In October 2001, however, she developed a life-threatening septic infection that caused significant damage to one of her heart valves and proved resistant to every antibiotic used to combat it. Doctors at St. Jude's Hospital in Fullerton described her condition as "extremely critical" and recommended open-heart surgery as the only way to save her life. The family declined, choosing not to subject Faith to her 16th surgery since the injury.
In early January, Klunder and younger sister Kristin, who used to catch rides to soccer camp from Desatoff, were pulled out of school to say their goodbyes. Discussions of a burial plot were initiated.
By the middle of the month, defying all reason, the infected mass on her heart was nowhere to be found. The septic infection had vanished. Six weeks later, she returned to CareMeridian, physically deteriorated but alive.
"One of the doctors told me, 'I don't have an explanation for it,' " said Pam Hummel, a close family friend and insurance broker who advises the Desatoffs on their astronomical medical bills.
"Vedda's family is very religious," said Hummel, who spoke on behalf of the family for this story. "They're very firm believers in the power of prayer. A lot of people raise their eyebrows, but I truly can't see another explanation."
Praying and pulling for Desatoff has become something of a cottage industry in the region. Soon after her injury, the Cypress women's soccer team honored her by making black warmup T-shirts with the word "Faith" stenciled in white on the front. While Cypress went on to go undefeated and win the program's first state title in her memory, the T-shirt idea caught on like wildfire.

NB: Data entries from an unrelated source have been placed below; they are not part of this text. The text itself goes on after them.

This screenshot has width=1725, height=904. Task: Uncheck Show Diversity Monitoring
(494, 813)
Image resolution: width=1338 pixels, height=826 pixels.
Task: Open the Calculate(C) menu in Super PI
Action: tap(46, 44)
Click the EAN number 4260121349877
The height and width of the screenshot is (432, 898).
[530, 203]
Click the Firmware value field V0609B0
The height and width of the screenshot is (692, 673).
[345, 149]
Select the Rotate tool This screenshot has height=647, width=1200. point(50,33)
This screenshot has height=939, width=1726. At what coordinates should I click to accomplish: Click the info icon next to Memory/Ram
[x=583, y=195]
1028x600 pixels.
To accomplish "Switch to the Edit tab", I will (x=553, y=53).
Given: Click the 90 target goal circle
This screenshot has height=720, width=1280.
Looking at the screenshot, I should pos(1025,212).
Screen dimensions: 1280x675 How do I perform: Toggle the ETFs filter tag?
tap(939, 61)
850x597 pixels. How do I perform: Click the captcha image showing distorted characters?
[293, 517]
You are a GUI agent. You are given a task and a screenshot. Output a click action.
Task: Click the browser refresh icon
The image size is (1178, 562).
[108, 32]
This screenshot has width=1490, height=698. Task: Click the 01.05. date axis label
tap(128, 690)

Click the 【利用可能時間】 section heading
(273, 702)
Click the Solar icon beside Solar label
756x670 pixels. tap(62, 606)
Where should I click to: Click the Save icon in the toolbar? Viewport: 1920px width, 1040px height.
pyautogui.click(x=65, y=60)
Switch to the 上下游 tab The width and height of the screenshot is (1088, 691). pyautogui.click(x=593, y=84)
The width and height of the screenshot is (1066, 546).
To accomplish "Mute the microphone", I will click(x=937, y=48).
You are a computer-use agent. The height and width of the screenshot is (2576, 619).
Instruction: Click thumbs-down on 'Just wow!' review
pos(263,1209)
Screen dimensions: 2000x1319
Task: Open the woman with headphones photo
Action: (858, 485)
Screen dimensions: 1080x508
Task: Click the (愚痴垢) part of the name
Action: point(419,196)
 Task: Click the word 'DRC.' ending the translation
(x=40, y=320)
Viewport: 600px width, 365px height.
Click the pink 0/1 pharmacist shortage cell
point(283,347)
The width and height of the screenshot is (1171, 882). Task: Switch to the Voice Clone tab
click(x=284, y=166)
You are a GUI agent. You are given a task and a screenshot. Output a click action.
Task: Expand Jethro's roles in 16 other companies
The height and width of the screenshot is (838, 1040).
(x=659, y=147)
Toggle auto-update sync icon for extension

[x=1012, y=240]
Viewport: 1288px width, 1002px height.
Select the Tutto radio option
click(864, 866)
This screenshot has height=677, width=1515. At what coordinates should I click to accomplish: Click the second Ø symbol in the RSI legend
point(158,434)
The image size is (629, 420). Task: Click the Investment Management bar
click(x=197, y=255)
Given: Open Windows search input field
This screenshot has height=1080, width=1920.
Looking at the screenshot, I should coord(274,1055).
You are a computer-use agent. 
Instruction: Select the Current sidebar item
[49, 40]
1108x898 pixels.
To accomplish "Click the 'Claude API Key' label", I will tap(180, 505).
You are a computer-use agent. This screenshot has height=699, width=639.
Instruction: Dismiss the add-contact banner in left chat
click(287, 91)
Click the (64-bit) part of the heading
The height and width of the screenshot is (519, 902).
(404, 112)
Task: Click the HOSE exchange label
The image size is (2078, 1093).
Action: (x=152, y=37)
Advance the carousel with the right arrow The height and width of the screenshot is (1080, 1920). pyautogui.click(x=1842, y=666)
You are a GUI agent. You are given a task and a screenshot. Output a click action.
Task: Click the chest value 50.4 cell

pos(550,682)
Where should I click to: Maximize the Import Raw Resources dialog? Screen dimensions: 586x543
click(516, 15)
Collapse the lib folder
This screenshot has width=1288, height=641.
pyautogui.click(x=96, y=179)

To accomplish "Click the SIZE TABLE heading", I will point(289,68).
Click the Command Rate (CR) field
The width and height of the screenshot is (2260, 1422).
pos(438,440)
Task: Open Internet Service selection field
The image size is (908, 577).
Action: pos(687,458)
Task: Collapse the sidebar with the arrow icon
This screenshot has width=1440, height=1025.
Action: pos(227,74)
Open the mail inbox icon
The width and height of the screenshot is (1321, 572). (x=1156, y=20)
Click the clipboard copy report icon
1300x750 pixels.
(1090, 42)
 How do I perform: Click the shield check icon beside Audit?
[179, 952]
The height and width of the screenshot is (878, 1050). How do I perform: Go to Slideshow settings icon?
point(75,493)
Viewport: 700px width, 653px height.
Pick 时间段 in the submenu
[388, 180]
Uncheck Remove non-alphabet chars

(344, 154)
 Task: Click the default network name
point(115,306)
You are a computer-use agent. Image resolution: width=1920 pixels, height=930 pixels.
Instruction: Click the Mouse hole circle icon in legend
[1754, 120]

Younger, Desatoff's ex-coach, began producing them in different colors and designs. He said about 4,000 shirts have been sold since 1998, with proceeds earmarked to benefit "Faith's Dream," a charitable fund established to defray medical costs that average $20,000 per month. More than $50,000 has been raised, according to Hummel, a total that helps pay for what isn't covered by Blue Cross, the family's primary insurance carrier, or the NCAA's catastrophic injury program.
The number 13 used to be unlucky until Desatoff came along. Now it's coveted. Klunder and her three younger sisters fight to wear Faith's former digits for their respective teams. Some players write the number on their cleats.
"She is adored in Southern California," said Younger, 38, who now coaches a girls club team that changed its name from the Clash to the Faith. "She is one of the top five human beings I've ever met in my life, not only one of the best soccer players I've ever coached. I never heard anyone say a bad word about Vedda."
However remarkable it is, no one expects Faith's story to have a happy ending.
"Ultimately, the complications of traumatic brain injury will end her life," Hummel said. "We don't know when ---- it could be next week, it could be 10 years. But, obviously, it's disappointing when she gets ill. Every once and a while, you get a little twinge of, 'What would Vedda be doing?' "
Klunder said she gets that twinge all the time. She met Desatoff six years ago at Cypress soccer camp, where she was a pupil and Desatoff a teacher. The two became fast friends. Klunder attended all the Cypress games. Desatoff went to all of Klunder's club games.
In two months, excitement will mix with sadness when Klunder takes the journey of Faith to San Diego State. What would Vedda be doing? Klunder doesn't know.
What she knows is what she would say if she could make her friend understand her one last time.
"I would tell her how much she means to me," Klunder said. "I would let her know I'm going to finish what she started."